Sufferance: A Novel by Thomas King
My rating: 5 of 5 stars
Thomas King recently claimed that this is his final novel. If that's true (and I have no reason to doubt him) I am sad, but he is certainly going out with a bang. I loved this book. It reminded me a lot of his earlier work The Back of the Turtle and in some ways of his Thumps DreadfulWater mystery series. I have loved all of those books.
Jeremiah is a great narrator, which is kind of hilarious as he refuses to speak. Like Gabriel, from The Back of the Turtle, he is fleeing corporate America and has ended up back on his ancestral reserve. As usual, King creates a quirky cast of characters to fill the small community. No matter where Jeremiah goes to be alone, someone tracks him down. As part of his final package when he left his corporate job, he was awarded the ownership of the residential school of his mother's reserve. He's been living there, creating rock markers for the cemetery, with only an unnamed cat for company. And the crows.
King seems to have a fondness for cats. In Thumps DreadfulWater’s life, there was Freeway. As more and more people start taking a meddling interest in Jeremiah’s life, this feline gets christened Pancakes. And like Thumps, Jeremiah has his habitual rounds of town, breakfast here, coffee there, home for a nap, work in the graveyard. King manages to comment on the global economy and the immorality of excessive wealth while also examining issues closer to home—lack of clean water and proper sanitation on reserves, mould in homes, unmarked graves behind residential schools, unreliable politicians, lack of affordable housing. It is all just part of the wall paper, while Jeremiah can go stay in the hotel care of his former employer when the residential school gets too crowded.

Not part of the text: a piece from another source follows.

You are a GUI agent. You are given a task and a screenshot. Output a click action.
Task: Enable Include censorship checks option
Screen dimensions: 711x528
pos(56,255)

The crows are the star of the show. They have three simple questions: can we steal it? Can we eat it? Can we shit on it? As Jeremiah observes, not very different from capitalists. They are the chorus to this Greek tragedy (and King does have Greek ancestry).
Mr. King, thank you for hours of reading pleasure. I confess that I hope something else will be the piece of grit that causes you to write another pearl of a novel, but I will be thankful for what you have given us.